INNOVATIONS

The Empire Screenplay Contest introduced numerous innovations over it's five year history, including:

  • Categorization by Production Budget: scripts that were expected to be relatively expensive to produce were judged separately from those expected to be relatively inexpensive to produce--giving producer-judges a choice, and a sense of what type of project they would be reviewing, in addition to encouraging screenwriters to consider the importance of production expense.

  • Staged Reading of High Value Winner: offered to help the writer enhance his script, but also as a way of promoting his project, this service ended after two years--agreed by the Third Annual winner in this category--due to lack of interest on the part of industry.

  • Early and Late Deadlines: simply penalizing late submissions with a higher entry fee seemed unfair--and to undermine the whole deadline concept. Offering a discount for early submissions seemed a fairer and more balanced approach.

A program of wholesale redirection of the Contest--designed to make it more effective in helping screenwriters advance their careers, and producers identify exceptional projects and writers-- seemed to move the process in the right direction, but these innovations also contributed to a severe declines in submissions.

  • Internet Emphasis: offering free, round-the-clock access to necessary information for entrants, and Contest administrators the ability to respond to communicate and administer the process effectively and efficiently.

  • Proposal System: a revised approach that greatly benefitted writers, and helped identify the more determined and qualified among them--as well as the best projects.

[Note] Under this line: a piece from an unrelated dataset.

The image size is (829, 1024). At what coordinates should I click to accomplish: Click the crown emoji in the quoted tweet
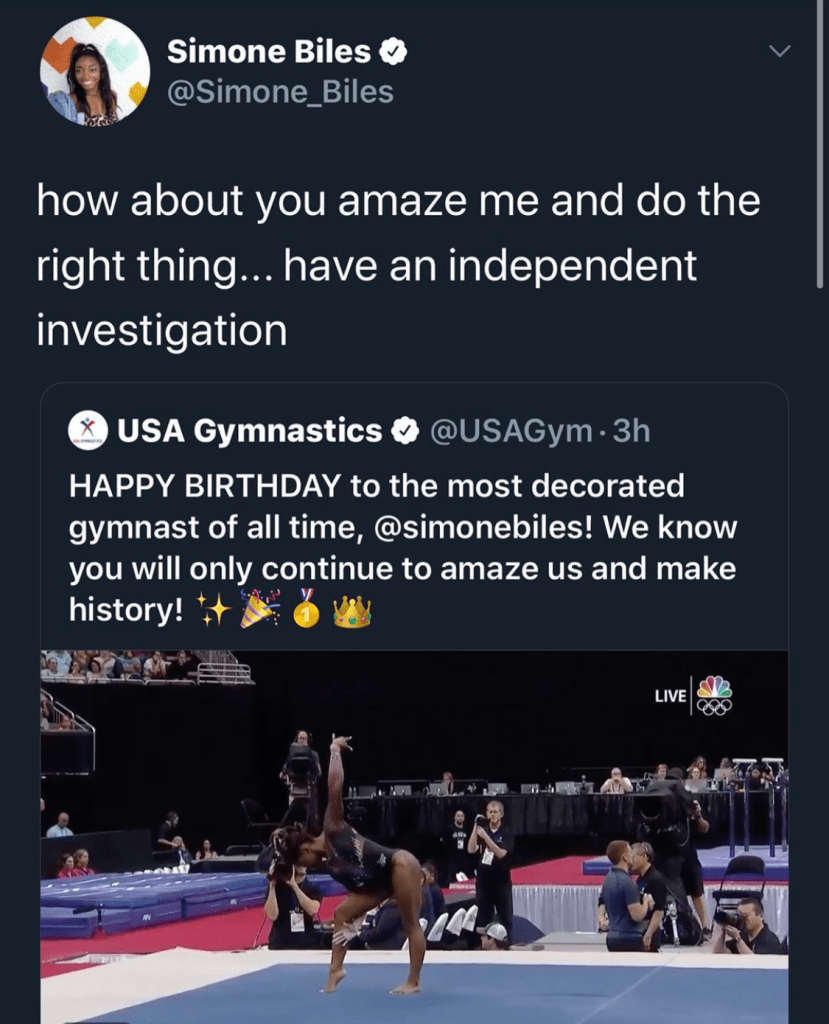tap(352, 611)
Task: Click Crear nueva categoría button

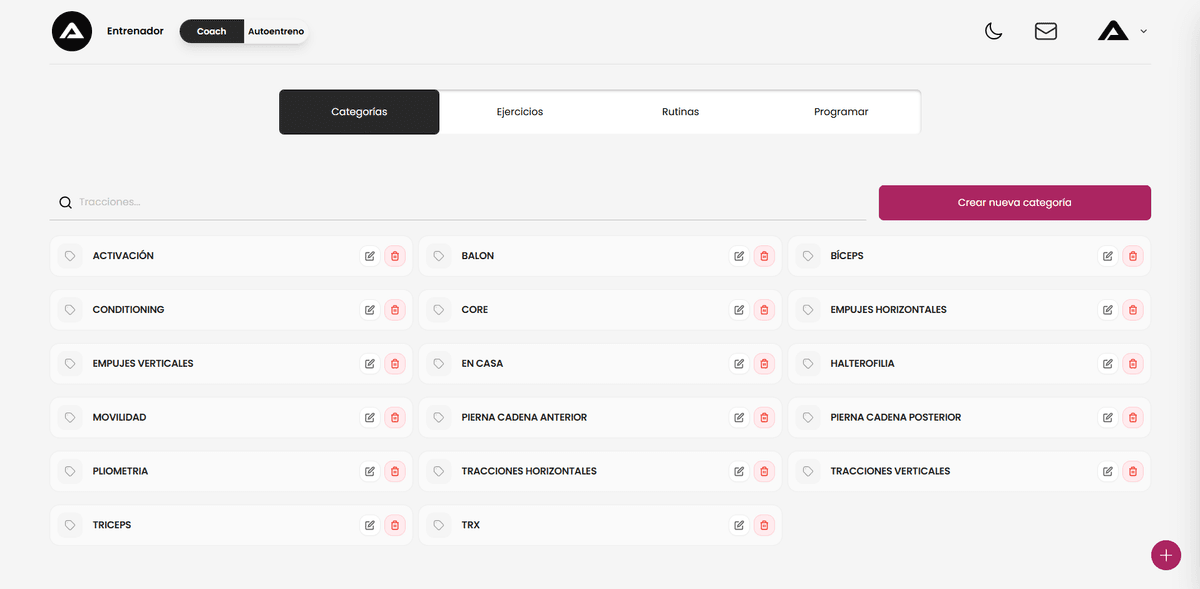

  • Companion Workshops: offered potential entrants improved chances of advancing in the competition.

  • Guidance at the Website: the contents of a comprehensive screenwriting course, supported by years experience reviewing Contest scripts, offered free assistance to screenwriters seeking to advance in the Contest, and in their careers.

  • Resubmission: allowing entrants to resubmit revised versions of projects at each phase of the judging process, sometimes with input from contest administrators.

  • Direct Submission to Judges: giving writers an opportunity to ensure they put their best foot forward, and to enhance their comfort with marketing to Hollywood.

  • Professional Critique and Line-by-Line Review: provided at certain phases in the judging/marketing process in an effort to enhance the marketability of projects.

  • Guided Marketing to Hollywood: beyond publicity to trades, individualized queries sent to select Hollywood producers--for which no fee or compensation of any sort is requested.